Event clustering and duplicate information
Insider trades cluster around the same corporate information set. If three executives buy within days of each other, those are not independent observations in the way a textbook t-test would prefer. Nor are repeated trades by the same person in the same issuer over a short window.
A robust implementation should either aggregate clustered trades into a single event or account for clustering statistically. Otherwise, significance can be overstated. This is one of the oldest ways to manufacture a publishable p-value in market microstructure. The method is cheap. The confidence is expensive.
Routine versus opportunistic
Jenter's routine-opportunistic distinction is especially relevant here. If men trade more routinely and women trade more selectively, then the average female trade may look better even if there is no intrinsic gender effect after conditioning on trade type.
That is not a problem. It is, arguably, the result. But one should name it correctly. The edge would then be trade selection behaviour associated with gender composition, not some essential property of women as insiders. Markets are complicated enough without importing astrology.

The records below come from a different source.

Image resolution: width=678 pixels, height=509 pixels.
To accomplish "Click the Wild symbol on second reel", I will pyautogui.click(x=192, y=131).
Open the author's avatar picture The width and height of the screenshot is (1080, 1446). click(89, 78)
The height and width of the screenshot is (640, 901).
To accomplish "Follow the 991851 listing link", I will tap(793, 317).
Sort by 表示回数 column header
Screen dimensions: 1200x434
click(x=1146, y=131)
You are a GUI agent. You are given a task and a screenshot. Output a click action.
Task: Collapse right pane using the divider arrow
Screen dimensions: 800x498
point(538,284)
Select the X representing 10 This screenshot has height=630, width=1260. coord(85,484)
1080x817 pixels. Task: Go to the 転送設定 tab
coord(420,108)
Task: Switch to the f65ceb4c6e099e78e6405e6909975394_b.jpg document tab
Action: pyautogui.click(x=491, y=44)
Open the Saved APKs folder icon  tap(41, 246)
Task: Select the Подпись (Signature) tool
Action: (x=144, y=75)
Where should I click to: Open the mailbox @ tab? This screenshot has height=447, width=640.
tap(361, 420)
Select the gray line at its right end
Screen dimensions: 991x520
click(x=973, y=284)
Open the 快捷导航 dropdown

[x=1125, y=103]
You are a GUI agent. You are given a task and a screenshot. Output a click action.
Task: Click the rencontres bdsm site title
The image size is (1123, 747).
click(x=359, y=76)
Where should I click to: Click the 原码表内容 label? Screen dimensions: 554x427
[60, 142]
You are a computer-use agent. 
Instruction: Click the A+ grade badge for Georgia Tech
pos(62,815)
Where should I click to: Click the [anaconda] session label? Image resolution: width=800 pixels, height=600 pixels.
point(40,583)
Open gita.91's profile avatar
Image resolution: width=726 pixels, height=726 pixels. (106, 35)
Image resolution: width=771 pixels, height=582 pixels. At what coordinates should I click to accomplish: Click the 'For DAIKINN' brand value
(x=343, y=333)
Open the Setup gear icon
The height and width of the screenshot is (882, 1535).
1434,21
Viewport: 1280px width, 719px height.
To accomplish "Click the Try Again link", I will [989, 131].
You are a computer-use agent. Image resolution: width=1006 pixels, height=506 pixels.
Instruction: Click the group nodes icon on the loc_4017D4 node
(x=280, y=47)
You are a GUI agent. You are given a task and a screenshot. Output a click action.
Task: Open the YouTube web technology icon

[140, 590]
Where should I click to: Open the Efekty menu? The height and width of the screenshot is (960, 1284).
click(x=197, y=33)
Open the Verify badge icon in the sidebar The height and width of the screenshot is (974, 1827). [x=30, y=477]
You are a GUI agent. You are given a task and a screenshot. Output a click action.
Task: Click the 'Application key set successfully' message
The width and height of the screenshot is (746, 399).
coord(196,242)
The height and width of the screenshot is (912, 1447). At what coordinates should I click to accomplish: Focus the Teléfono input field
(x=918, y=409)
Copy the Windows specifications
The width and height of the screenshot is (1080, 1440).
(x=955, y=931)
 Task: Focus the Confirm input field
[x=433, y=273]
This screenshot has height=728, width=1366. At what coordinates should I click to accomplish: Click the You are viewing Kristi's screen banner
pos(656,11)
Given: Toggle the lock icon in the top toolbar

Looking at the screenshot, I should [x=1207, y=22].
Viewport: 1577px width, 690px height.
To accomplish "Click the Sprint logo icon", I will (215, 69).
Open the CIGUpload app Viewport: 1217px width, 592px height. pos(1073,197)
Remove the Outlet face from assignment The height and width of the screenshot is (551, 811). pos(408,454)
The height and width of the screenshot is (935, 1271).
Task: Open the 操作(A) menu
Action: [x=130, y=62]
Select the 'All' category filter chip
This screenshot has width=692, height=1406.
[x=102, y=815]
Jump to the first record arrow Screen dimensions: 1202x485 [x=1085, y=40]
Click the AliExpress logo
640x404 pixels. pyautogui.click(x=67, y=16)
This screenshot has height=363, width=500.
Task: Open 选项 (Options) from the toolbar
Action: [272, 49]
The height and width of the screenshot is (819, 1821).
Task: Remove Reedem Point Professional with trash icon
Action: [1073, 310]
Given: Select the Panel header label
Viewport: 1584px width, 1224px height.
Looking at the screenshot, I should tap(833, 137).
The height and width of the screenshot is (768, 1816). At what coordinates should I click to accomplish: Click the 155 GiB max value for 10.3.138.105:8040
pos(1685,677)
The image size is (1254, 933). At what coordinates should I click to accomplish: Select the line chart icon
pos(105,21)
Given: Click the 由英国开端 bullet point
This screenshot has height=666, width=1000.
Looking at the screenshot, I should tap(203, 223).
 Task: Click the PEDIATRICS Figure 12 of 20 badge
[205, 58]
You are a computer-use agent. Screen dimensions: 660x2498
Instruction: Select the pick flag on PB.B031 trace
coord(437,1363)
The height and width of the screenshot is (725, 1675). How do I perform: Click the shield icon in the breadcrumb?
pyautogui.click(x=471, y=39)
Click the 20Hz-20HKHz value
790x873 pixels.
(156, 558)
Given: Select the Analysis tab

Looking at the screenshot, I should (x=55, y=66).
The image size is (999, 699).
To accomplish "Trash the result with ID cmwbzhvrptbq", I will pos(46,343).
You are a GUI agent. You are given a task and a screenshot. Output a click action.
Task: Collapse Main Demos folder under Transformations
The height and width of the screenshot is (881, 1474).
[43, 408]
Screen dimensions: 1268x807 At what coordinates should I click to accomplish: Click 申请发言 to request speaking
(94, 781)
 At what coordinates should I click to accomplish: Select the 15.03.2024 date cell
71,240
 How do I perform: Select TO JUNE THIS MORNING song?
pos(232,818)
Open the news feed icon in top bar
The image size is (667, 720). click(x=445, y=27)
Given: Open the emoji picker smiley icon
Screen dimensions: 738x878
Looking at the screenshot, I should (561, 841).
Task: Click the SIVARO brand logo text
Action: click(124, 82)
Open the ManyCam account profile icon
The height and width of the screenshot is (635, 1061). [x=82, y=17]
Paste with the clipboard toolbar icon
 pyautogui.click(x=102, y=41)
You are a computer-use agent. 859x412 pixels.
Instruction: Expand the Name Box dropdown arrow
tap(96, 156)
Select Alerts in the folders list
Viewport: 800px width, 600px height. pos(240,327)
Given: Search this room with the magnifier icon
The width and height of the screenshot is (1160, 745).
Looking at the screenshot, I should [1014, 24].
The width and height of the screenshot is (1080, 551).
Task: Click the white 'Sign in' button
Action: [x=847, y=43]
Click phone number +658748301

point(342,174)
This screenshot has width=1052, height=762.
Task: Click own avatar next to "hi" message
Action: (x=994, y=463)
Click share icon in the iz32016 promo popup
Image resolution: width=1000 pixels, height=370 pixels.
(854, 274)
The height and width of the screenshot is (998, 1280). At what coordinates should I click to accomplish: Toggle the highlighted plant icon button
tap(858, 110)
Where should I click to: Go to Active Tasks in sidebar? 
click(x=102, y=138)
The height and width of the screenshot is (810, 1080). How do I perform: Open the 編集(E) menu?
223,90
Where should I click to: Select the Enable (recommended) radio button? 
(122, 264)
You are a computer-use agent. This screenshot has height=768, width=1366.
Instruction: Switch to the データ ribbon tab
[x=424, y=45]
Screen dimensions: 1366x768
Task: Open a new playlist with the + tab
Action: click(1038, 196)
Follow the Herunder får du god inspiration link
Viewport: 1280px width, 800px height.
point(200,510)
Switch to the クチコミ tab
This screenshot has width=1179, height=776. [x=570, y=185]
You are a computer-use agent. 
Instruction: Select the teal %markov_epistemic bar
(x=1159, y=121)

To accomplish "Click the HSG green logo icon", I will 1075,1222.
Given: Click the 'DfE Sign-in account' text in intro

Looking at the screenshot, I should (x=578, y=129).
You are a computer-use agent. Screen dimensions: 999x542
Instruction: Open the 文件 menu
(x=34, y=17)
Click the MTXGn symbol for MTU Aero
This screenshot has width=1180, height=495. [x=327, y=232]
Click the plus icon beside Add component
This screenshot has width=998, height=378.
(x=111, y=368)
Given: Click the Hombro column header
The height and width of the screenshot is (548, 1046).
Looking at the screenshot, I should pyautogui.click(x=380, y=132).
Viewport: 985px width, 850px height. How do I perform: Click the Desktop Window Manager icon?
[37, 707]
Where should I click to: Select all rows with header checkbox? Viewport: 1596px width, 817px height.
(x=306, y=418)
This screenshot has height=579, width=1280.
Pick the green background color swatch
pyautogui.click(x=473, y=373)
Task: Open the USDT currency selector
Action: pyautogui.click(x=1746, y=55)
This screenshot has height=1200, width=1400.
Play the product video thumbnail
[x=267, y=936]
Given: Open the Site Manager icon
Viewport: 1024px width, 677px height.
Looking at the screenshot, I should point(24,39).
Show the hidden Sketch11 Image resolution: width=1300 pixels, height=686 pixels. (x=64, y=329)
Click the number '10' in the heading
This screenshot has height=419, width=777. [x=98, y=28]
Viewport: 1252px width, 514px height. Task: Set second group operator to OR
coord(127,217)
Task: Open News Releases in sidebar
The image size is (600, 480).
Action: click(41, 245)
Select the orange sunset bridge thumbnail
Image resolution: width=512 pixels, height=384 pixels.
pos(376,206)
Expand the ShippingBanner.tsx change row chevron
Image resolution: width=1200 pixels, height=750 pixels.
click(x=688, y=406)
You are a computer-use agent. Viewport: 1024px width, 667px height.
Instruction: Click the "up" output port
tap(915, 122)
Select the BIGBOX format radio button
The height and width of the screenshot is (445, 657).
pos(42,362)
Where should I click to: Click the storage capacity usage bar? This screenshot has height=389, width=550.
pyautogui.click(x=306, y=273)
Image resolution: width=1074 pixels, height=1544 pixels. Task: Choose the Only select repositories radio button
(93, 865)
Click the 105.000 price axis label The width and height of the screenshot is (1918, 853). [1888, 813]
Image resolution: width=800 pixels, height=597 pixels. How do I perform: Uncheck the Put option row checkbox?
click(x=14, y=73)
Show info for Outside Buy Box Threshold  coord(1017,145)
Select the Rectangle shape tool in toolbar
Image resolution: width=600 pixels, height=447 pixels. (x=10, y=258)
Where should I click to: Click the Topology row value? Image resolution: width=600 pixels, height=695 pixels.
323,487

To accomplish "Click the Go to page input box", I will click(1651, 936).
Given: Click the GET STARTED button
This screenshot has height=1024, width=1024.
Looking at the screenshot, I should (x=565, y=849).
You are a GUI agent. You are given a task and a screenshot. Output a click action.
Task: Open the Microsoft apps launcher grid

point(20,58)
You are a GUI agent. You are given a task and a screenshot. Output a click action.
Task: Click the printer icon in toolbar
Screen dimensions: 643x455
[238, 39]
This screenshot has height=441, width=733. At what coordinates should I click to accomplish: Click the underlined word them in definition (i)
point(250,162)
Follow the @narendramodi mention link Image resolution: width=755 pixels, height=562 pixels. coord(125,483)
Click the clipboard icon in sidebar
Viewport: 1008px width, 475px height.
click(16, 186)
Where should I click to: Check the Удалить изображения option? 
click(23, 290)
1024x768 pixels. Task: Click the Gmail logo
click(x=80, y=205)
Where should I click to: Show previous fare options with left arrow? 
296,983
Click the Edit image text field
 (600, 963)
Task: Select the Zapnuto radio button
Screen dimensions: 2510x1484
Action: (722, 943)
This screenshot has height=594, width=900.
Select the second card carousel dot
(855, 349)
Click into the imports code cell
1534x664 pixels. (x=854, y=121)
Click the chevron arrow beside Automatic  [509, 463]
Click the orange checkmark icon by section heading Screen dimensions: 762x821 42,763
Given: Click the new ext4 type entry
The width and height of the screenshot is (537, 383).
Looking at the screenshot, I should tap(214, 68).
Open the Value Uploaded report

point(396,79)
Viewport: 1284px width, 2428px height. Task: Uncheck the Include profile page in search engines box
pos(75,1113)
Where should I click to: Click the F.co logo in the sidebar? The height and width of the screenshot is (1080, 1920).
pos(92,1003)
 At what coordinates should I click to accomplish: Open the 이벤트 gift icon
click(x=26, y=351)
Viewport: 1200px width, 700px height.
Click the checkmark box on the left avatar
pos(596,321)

Why cross-market results can differ even if the underlying behaviour does not
Suppose the eventual analysis finds women insiders outperform men in one market, not another. That would be entirely plausible without requiring any dramatic story.
Disclosure timing changes investability
Under MAR, PDMRs and persons closely associated must notify transactions within a specified period once the threshold condition is met, and issuers then disclose. In the US, Form 4 timing is different and often easier to parse. A strategy measured from transaction date may look stronger in one regime simply because public visibility arrives sooner relative to the trade.
If your T+90 starts from disclosure date, this issue is mitigated. If it starts from transaction date, the cross-market comparison becomes partly a reporting-lag comparison.
Corporate governance composition differs
Board structures and executive pipelines differ across markets. So does the representation of women in executive versus non-executive roles. If one market has a higher share of women in independent directorships and another has more women in operational executive roles, the informational content of their trades may not be directly comparable.
Sector mix matters more than people admit
A market heavy in financials and industrials is not the same as one heavy in healthcare or technology. Insider trades in R&D-heavy sectors can behave differently from those in regulated or asset-heavy sectors. If the gender composition varies by sector, and sector returns vary over the sample, one can mistake a sector effect for a gender effect with surprising ease.